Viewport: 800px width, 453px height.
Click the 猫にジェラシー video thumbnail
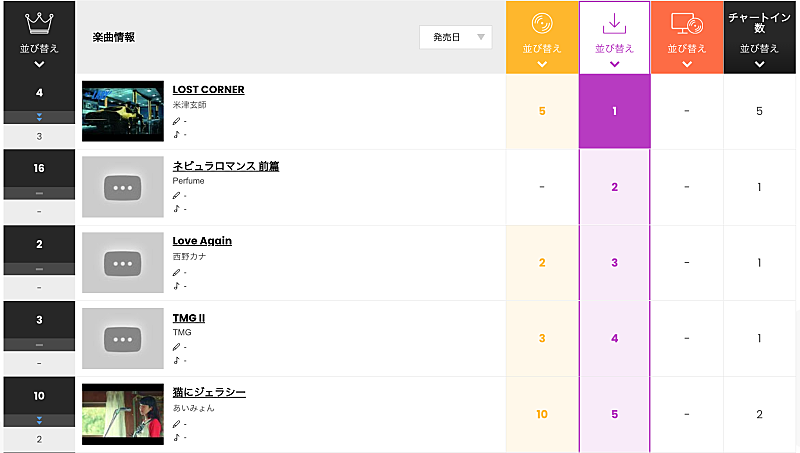(122, 414)

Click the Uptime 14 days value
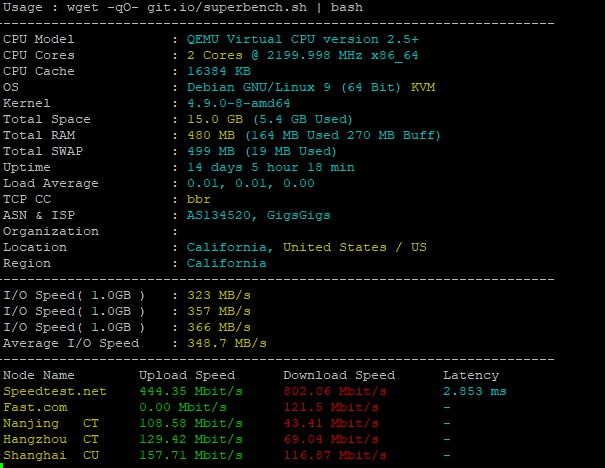pyautogui.click(x=270, y=167)
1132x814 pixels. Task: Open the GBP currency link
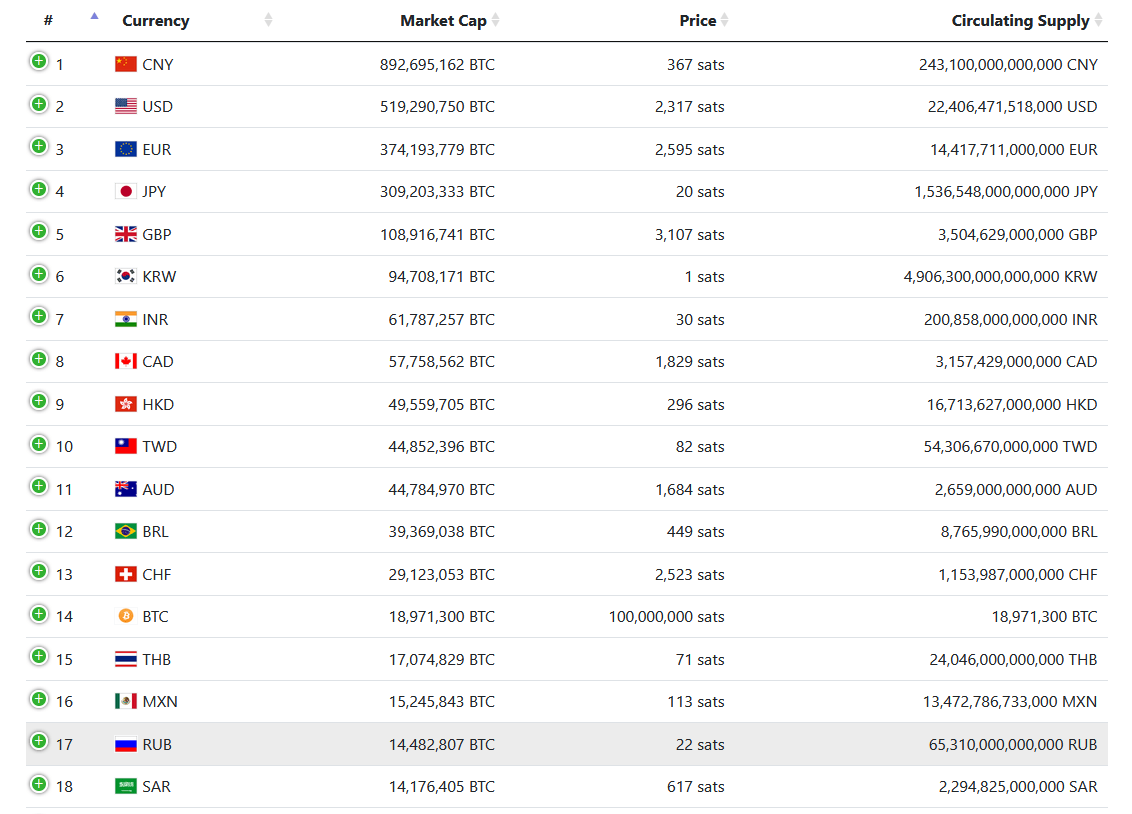click(x=157, y=234)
=======
- _TASK GOAL_: Once the pictures are set aside, repeat the data above exactly as written.

- _ANSWER TO THIS PROBLEM_:
Viewport: 800px width, 453px height.
Click the 猫にジェラシー video thumbnail
(122, 414)

Click the Uptime 14 days value
pyautogui.click(x=270, y=167)
1132x814 pixels. Task: Open the GBP currency link
click(x=157, y=234)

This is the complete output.